_Görev ayrıntıları_:
Aşağıdaki Moolaade filmi üzerine metne göre kadınlar radyo aracılığıyla neler yapar? Metnin saydıklarının hepsini listeleyin.

_Metin_:
⁂
ÜÇÜNCÜ SİNEMA BAĞLAMINDA MOOLAADE(KORUMA) FİLMİNİN DEĞERLENDİRMESİ
Beril Kızıltuğ*
Giriş
Bu çalışma, üçüncü
sinema ve üçüncü dünya sineması kavramları kapsamında Ousmane Sembene’nin 2004
yılında çektiği Moolaade (Koruma) filmini ele alacaktır. Film kadın sünnetine
karşı mücadeleyi vurgularken bir yandan da radyo gibi bir iletişim aracının
toplumda yaptığı değişime dikkat çeker. Kadınların müzik dinlediği, haber
aldığı ve tüketici kültürü ile karşılaştığı bu araç onların hayatını değiştirir.
(akt. Biryıldız, Erus, 2007; 193). Film, erkek egemenliğine karşı, ‘arınma’ adı
altında yapılan bir ritüele karşı
kadınların direnişini göstermesi açısından önemlidir. Gittikçe
küreselleşen ve sınırların yok olduğu dünyada fakirler daha fakir olmaktadır ve
Moolaade filmi Afrika’nın küçük köyünün de bu şartlardan nasibini aldığını
gösterir. Filmlerde sömürgesiz bir hayat, sınıf, din, dil farkı gözetmeksizin yaşamaya, ezilen
tarafların mücadelesine vurgu yapılmaktadır. İnceleyeceğimiz filmde kadın ve
erkek arasında ve geleneklere karşı verdiği bir hak mücadelesi vardır. Gelenek
adı altında yıllardır devam eden ve hala da devam etmekte olan bir uygulamayı
eleştirmekte ve buna karşı gelinmesi gerektiğini göstermektedir.
⁂
Bir veri kaynağından alınan kayıtlar:
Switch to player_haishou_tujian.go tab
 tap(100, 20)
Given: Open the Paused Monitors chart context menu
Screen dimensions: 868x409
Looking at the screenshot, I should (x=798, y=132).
⁂
_Alıştırmanın sonucu_:
- Müzik dinlerler.
- Haber alırlar.
- Tüketici kültürü ile karşılaşırlar.